De forma geral, fujo das redes sociais — entro nelas apenas quando tenho algo a dizer, quando quero compartilhar algo que li ou coisa do tipo, não fico muito tempo olhando o que está acontecendo por lá. Mas tenho tido o hábito de ir diariamente ao meu abandonado Facebook especificamente para olhar as publicações antigas no “neste dia”. Tem sido interessante me deparar comigo mesma, com a minha versão adolescente de 7, 9, 12 anos atrás. Numa dessas, me deparei com um post que fiz há 7 anos, quando li O evangelho segundo a serpente, de Faíza Hayat (livro que havia encontrado aleatoriamente na biblioteca e pegado para ler apenas e tão somente por causa do título — a decisão foi acertada; o título é tão lindo quanto o livro em si). Este livro tem um dos inícios mais lindos que já li, e que nunca esqueci. Nele, é dito:
“Nesta manhã, compreendi que estou a deixar para trás a juventude.”

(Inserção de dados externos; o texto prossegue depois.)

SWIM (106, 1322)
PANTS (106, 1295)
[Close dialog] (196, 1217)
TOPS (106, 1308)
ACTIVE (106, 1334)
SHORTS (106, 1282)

Reler esse início agora, tantos anos depois, me fez ficar nostálgica por aqueles dias, quando eu era apenas uma estudante de Jornalismo no primeiro ano da faculdade. Também me fez pensar nas mudanças por que passamos ao longo da vida, e como elas são vistas em nossa aparência. Talvez tenha sido isso que, dias depois, me fez olhar com atenção para mim mesma no espelho e me surpreender com o que vi.
O início da pandemia foi particularmente difícil para mim. Sempre fui alguém que tem tudo planejado, e eu tinha os próximos 5 anos da minha vida planejados. Além da angústia por comtemplar a face da morte, que assombrava a todos nós, a preocupação com família, amigos, namorado, eu também me vi, de repente, sem planejamento algum — e, pior ainda, sem a possibilidade de planejar nada, porque ninguém sabia o que aconteceria. Era impossível dizer quando — ou se — as coisas voltariam ao normal. Parece ridículo falar numa preocupação tão angustiante atrelada a planejamento em vista de que passamos por um momento terrível de doença e morte — o que são nossos planos perto da possibilidade de morrer a qualquer instante, de perder aqueles a quem amamos? Viver já era o suficiente — não era? Sim, era. Mas aprender a abrir mão do controle e a viver no instante presente foi traumático. Adentrei um tempo sem tempo — o tempo cronológico não fazia mais sentido, e tudo existia simultaneamente, o agora sendo vivido com o passado e visões de um futuro pelo qual aprendi a não esperar. Foi a energia dionisíaca que me ajudou nesse processo, e me voltei à Grécia antiga como não fazia desde a adolescência. Me ajudou a perceber que a perda do controle não precisaria ser, necessariamente, terrível — desde que eu não lutasse contra isso.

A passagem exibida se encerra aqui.